Answer from the post about crisis management plans:
1. During an episode at home, what kind of space does the writer want to be in?
2. What is the first thing the writer's sister does in her routine?
3. How long does the sister wait for the medication to work before calling in the parents?
[[ EXCERPT PROVIDED open ]]
@mortimermouse gave me the idea of this ponder when he described what his family routinely does when he’s having a hard day.
This last little glitch in the mental programing wasn’t the worst I’ve been through by far. I just hate the feel of that crumbling around the edges. I can still taste the burnt, cold, over salted bitter walnut feeling that lingers afterwords.
During an episode… If I’m home, I want to be in as small as space as possible, but if I’m out, I want to be in as open a space possible.
I had help in coming back into my head, and I had to used some of my self helping tools as well.
This is for my AT HOME plan… different then my away from home plan.
Self Help at home… I try like hell to never miss my meds. Sometimes once in a while, it will happen, but not as often as it used to. Other times I will sit in my closet and in the dark, or sit in my bath tub in the dark. I’ll put on earphones with no music. I’m in a very quiet place. Sometimes I am screaming, but I try very hard to quit that. Because screaming just adds to my panic until I exhaust myself.
I will just think only of breathing. I won’t try to talk myself out of anything just yet, I won’t argue my voices. I will focus completely on the breathing. Once that starts to calm me, I will try to tell myself, it’s not real. All this happening to me isn’t real. If faces are coming out of the walls I try to touch them, and when they aren’t there, I know they aren’t real. As I calm down then I can get my voices back in their room and then I can try to sort out what in the world just happened to me.
While I’m self helping when I can… my sis has a routine too.
First, she opens all the windows and closes all the drapes. So I can hear the ocean outside but not have the feeling that people are looking in on me.
Then she gets me out of the closet into to a dimly light room that quiet and calm, either my bedroom or the bathroom. She’ll get me to sit down and leave me alone if I’m working on my breathing. That’s the hardest part I bet. Leaving me alone. Because I’m sure it’s instinct to try and DO something. But leaving me alone in the quiet helps me a lot.
She talks slower and doesn’t ask me a lot of questions. She checks my meds and does ask if I’ve eaten anything. Other then that, she sits and listens and keeps me from running outside, or if I’m starting to punch the wall she’ll get a pillow and put that between the wall and my fist. She’ll call my doc and alert the crisis team and she’ll then just hang out until I need her to go away. She’ll encourage me to take another xanax and seroquel. If that hasn’t calmed me down or at least stopped the rise of agitation in at least an hour or so, then she calls in the parents.
I was wondering what do others do as a crisis management plan for those days when it all just falls apart. What is your self help and your other help? When do you give up and go get hospital help?
[[ EXCERPT PROVIDED closed ]]
[[ INFORMATION SUPPLIED open ]]
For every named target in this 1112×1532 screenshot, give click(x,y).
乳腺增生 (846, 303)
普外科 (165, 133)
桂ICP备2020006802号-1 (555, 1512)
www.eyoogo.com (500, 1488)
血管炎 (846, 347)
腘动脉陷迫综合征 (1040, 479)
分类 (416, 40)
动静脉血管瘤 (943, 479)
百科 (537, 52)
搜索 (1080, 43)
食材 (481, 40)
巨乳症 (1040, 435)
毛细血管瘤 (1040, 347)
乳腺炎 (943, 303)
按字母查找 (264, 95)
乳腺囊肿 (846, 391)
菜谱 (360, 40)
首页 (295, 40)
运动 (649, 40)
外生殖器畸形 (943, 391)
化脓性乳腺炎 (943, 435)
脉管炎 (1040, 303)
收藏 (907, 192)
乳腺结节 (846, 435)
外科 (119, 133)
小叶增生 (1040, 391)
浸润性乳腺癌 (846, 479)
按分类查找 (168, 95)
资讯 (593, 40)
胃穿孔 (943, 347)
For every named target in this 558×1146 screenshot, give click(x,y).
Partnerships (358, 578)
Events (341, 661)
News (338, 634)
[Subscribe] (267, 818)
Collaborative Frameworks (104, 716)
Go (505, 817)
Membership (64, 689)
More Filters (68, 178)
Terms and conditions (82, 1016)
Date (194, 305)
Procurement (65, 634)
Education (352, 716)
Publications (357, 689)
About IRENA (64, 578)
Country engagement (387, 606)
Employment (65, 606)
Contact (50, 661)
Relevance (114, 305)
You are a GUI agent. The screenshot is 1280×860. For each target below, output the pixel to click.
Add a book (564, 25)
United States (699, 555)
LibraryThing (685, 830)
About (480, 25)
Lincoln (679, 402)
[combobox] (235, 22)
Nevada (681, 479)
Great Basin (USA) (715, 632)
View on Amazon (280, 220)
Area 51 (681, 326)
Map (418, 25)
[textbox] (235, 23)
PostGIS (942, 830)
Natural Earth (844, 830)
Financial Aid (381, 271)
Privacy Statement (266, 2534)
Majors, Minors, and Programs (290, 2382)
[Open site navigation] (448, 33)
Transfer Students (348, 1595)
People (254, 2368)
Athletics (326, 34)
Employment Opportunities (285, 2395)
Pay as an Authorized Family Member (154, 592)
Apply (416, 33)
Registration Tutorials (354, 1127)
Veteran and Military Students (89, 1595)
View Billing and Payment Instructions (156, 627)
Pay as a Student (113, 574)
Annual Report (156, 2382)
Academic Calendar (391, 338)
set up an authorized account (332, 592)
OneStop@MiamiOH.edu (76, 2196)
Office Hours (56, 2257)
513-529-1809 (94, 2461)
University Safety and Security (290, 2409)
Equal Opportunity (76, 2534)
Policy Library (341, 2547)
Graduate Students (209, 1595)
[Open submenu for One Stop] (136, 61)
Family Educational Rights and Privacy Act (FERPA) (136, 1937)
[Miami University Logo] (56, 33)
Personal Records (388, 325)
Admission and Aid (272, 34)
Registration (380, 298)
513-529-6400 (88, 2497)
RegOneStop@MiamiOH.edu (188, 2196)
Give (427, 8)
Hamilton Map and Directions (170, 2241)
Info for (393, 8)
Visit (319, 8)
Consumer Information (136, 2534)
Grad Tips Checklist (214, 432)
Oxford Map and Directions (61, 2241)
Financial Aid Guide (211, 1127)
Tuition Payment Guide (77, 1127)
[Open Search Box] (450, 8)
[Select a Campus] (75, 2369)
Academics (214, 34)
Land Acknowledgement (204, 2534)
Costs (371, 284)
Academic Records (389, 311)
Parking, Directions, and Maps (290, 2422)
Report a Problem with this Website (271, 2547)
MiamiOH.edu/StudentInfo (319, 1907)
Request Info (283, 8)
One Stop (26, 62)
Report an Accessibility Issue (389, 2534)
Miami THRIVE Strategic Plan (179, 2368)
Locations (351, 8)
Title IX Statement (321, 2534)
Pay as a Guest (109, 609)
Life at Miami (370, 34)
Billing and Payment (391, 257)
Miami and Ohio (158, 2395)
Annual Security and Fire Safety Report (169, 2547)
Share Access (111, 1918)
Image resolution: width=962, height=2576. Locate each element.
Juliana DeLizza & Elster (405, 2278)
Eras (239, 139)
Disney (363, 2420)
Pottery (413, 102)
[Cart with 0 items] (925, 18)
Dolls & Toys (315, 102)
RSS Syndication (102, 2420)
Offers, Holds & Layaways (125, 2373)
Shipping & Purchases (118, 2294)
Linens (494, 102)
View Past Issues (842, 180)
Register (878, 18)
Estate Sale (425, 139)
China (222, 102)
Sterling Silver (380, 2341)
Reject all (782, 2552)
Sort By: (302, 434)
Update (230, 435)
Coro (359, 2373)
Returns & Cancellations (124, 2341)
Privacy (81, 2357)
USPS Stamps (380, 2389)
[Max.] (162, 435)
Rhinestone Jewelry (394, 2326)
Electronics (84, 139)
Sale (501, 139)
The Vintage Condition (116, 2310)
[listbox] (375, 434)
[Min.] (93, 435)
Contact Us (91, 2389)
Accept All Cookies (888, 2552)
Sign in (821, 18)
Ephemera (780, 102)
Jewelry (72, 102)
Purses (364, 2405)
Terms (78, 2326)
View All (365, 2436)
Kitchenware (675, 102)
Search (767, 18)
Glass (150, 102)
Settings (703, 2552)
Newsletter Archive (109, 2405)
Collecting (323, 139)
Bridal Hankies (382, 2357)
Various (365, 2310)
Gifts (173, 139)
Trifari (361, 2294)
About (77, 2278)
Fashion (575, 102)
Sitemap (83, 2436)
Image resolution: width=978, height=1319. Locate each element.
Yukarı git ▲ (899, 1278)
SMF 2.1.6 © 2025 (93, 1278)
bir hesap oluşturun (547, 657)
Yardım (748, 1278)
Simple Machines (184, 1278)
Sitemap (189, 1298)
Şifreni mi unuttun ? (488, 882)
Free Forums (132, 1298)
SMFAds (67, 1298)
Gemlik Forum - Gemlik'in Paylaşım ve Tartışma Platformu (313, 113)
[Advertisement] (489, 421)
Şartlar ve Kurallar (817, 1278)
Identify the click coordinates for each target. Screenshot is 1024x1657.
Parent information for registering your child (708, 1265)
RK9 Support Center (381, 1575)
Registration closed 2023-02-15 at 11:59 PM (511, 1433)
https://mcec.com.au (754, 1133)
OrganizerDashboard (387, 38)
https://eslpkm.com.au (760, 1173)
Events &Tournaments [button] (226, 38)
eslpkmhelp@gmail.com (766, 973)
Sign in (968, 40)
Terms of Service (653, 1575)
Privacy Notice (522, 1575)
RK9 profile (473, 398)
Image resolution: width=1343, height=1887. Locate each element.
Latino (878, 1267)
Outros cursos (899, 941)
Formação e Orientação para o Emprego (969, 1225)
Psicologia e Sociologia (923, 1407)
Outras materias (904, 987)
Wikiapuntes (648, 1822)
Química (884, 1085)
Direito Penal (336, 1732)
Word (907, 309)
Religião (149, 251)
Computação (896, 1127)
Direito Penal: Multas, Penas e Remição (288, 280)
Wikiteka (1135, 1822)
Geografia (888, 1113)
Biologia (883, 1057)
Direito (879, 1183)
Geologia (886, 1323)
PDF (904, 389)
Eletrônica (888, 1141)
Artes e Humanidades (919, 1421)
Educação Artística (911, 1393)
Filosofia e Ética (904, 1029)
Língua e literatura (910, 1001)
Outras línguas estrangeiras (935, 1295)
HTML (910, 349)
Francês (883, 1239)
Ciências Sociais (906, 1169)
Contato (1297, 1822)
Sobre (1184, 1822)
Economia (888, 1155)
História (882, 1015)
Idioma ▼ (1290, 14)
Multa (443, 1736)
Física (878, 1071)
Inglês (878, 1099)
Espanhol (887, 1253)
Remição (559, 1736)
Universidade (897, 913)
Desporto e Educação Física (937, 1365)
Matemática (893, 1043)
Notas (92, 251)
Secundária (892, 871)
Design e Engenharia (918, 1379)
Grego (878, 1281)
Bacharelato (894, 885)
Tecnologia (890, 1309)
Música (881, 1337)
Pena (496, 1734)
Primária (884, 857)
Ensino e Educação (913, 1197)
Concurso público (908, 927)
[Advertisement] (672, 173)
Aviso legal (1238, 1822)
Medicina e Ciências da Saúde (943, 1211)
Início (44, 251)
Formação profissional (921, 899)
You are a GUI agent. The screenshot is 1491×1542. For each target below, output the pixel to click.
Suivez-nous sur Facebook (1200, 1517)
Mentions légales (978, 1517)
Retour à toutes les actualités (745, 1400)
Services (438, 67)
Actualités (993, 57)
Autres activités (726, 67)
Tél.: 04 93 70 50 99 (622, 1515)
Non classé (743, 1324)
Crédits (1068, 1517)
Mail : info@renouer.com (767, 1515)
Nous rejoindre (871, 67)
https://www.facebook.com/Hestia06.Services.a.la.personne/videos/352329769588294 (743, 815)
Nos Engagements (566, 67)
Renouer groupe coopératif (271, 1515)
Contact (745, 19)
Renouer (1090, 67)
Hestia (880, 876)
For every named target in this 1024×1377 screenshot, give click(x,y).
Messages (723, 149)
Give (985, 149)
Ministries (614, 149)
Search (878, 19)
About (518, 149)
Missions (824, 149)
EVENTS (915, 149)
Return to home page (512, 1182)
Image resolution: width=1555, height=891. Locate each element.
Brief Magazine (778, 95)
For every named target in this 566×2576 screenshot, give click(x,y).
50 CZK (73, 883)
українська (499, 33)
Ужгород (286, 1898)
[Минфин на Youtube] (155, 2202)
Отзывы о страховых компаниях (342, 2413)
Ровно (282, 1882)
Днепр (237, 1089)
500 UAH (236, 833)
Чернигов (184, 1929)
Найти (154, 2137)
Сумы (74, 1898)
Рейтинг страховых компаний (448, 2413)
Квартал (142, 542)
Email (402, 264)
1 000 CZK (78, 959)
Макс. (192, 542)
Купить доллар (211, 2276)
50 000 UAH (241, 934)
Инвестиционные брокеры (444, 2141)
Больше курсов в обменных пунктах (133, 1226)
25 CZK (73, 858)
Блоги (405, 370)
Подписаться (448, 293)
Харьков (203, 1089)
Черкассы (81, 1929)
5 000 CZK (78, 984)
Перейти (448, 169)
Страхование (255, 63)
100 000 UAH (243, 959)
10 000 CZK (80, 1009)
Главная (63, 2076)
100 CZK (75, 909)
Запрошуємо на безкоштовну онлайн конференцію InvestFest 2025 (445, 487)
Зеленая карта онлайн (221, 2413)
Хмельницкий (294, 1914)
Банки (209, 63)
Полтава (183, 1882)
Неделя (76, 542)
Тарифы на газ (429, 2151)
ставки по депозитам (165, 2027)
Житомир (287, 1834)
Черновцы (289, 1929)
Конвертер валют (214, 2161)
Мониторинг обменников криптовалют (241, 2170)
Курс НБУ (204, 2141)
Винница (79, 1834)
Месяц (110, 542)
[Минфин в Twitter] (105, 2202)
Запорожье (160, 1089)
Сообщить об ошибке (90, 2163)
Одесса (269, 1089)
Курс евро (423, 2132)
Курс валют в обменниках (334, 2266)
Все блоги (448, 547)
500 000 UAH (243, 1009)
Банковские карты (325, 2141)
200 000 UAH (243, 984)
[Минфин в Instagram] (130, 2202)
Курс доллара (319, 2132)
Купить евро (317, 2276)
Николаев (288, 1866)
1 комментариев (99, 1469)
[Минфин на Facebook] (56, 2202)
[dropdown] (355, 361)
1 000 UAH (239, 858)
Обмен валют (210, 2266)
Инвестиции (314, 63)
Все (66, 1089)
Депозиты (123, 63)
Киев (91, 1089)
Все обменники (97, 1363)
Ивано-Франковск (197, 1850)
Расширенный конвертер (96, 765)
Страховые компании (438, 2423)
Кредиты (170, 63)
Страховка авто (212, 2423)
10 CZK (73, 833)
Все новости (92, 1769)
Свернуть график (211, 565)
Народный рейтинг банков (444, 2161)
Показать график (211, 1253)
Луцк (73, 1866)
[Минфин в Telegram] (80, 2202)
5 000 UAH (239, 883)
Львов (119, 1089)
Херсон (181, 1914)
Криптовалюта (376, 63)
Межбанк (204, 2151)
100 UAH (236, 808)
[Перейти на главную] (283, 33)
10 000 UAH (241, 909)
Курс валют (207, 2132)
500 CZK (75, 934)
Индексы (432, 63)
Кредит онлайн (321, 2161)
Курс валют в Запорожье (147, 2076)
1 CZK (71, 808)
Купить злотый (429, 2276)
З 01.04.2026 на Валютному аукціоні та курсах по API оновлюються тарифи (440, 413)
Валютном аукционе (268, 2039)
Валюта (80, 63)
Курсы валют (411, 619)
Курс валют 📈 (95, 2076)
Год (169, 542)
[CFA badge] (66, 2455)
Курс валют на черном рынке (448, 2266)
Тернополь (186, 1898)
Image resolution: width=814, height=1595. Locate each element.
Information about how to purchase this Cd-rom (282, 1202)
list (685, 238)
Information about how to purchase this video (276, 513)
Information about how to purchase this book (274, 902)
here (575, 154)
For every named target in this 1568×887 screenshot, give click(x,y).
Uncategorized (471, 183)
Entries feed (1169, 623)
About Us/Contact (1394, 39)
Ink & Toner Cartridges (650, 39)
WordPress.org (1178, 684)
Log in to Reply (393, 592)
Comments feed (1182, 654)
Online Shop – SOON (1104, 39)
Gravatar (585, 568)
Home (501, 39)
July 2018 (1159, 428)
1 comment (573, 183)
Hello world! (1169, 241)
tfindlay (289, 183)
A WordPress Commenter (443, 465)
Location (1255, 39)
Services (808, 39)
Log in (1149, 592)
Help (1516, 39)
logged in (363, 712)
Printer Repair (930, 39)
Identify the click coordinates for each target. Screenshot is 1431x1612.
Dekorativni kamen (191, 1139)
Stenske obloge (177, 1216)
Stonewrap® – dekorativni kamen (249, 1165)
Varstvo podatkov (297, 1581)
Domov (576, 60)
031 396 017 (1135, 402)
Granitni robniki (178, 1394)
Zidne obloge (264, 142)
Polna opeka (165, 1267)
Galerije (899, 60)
[[ INFORMATION SUPPLIED closed ]]
=== COMPLETED EXERCISE ===
1. As small a space as possible.
2. She opens all the windows and closes all the drapes.
3. At least an hour or so.